Using the information
A. Return, word for word, the part of the knee osteoarthritis article that opens with the words containing "DALLAS – Researchers" and closes with "these into account.".
B. Resume the article on sex differences in knee cartilage from the point where it stops.

Reading passage
++++

DALLAS – Researchers have long known there are sex disparities when it comes to the prevalence and severity of knee osteoarthritis, a disease that causes cartilage degeneration. Now, investigations underway at UT Southwestern Medical Center point to biological differences in the knee cartilage of male and female animals that could explain substantial variances in rates of osteoarthritis between the sexes and may eventually lead to tailored treatments that take these into account.
Paula Hernandez, Ph.D
“If we really want to improve women’s health in orthopedics, we have to understand how men and women are different at the tissue, cellular, and molecular level,” said Paula Hernandez, Ph.D., Instructor of Orthopaedic Surgery at UTSW, and Biomedical Engineering at UTSW, who leads research on structural, cellular, and mechanobiological aspects of sexual dimorphism in cartilage. “This is a start toward identifying those differences.”
Articular cartilage acts as a cushion in our joints, allowing for frictionless movement, and its degeneration can be painful and debilitating. Several tissues within the knee joint including cartilage, meniscus, and ligaments work in balance to provide mechanical stability to the knee. Women are more susceptible than men to injuries of the anterior cruciate ligament (ACL), a key to knee stability, and that damage can result in a mechanical imbalance exposing cartilage to injurious friction and excessive mechanical load, triggering degeneration.

++++

Data
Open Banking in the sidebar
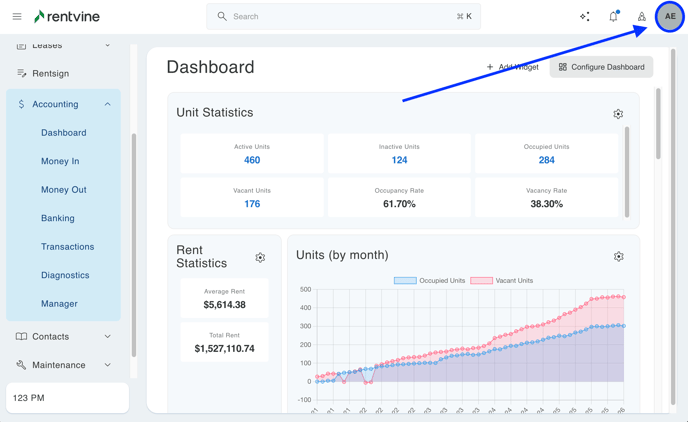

++++

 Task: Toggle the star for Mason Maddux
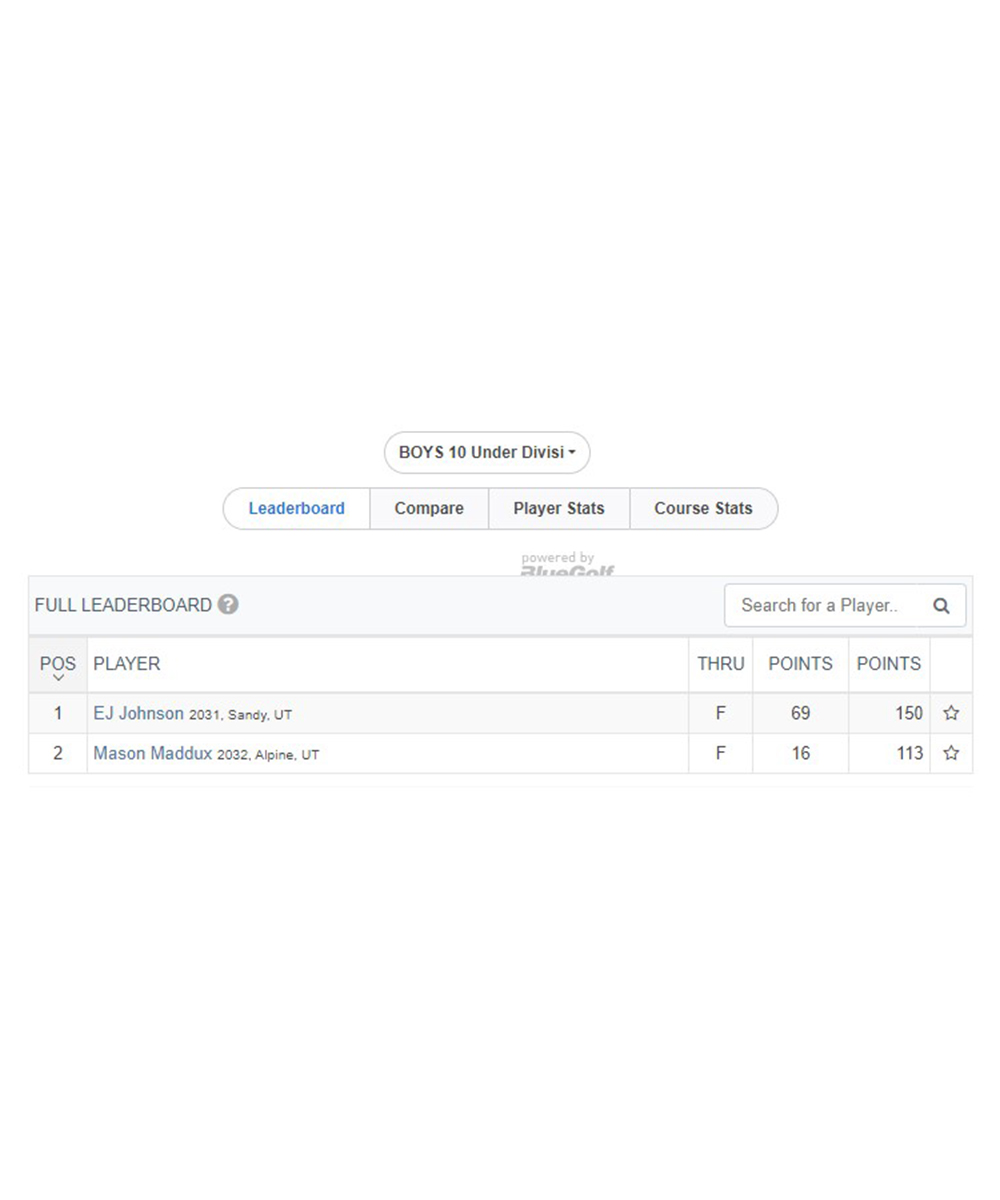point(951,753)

++++

Expected results
A.
DALLAS – Researchers have long known there are sex disparities when it comes to the prevalence and severity of knee osteoarthritis, a disease that causes cartilage degeneration. Now, investigations underway at UT Southwestern Medical Center point to biological differences in the knee cartilage of male and female animals that could explain substantial variances in rates of osteoarthritis between the sexes and may eventually lead to tailored treatments that take these into account.

B.
Because many women experience joint problems after menopause, Dr. Hernandez explained, the prevailing hypothesis has been that hormonal changes accompanying this life stage were responsible for differences with men. However, she and her colleagues wondered whether the factors that could contribute to joint issues were present far earlier.
To answer this question, Dr. Hernandez and her team worked with cartilage from the knees of cows between 24 and 30 months old – equivalent to humans 18 to 20 years old. This material is very similar to human cartilage but far easier to acquire from animal models than human patients, she said.
The study, published in Cartilage, found that knee cartilage isolated from male and female animals differed significantly in mechanical properties, microstructure, and gene expression long before hormonal changes from menopause.
Articular cartilage is formed by a load-bearing extracellular matrix (ECM) rich in collagen and proteoglycans with sparsely embedded chondrocyte cells. The thin pericellular matrix (PCM) that surrounds each chondrocyte acts as a mechanical connector between chondrocytes and the ECM. Findings from this study revealed a sex-specific abundance of some ECM and PCM proteins that could help explain sex differences in cartilage mechanical properties.
Mechanical tests revealed that bovine cartilage from the males was more than three times stiffer than that from females. When the researchers examined the protein content of this cartilage, they found significant differences in the content of specific protein types in tissue from the male and female animals. Treating individual chondrocytes – the cells that produce cartilage – with an inflammatory chemical changed the activity in different sets of genes between the sexes.
Dr. Hernandez said these findings show striking differences in cartilage between the males and females relatively early in life – long before the end of these animals’ reproductive period. Her team is continuing to investigate when these differences first appear and whether they’re tied to chromosomal sex, sex hormones, or another cause.
“By better understanding the root cause of sex differences and embracing them,” Dr. Hernandez said, “we can get closer to closing the gap in knee osteoarthritis between the sexes.”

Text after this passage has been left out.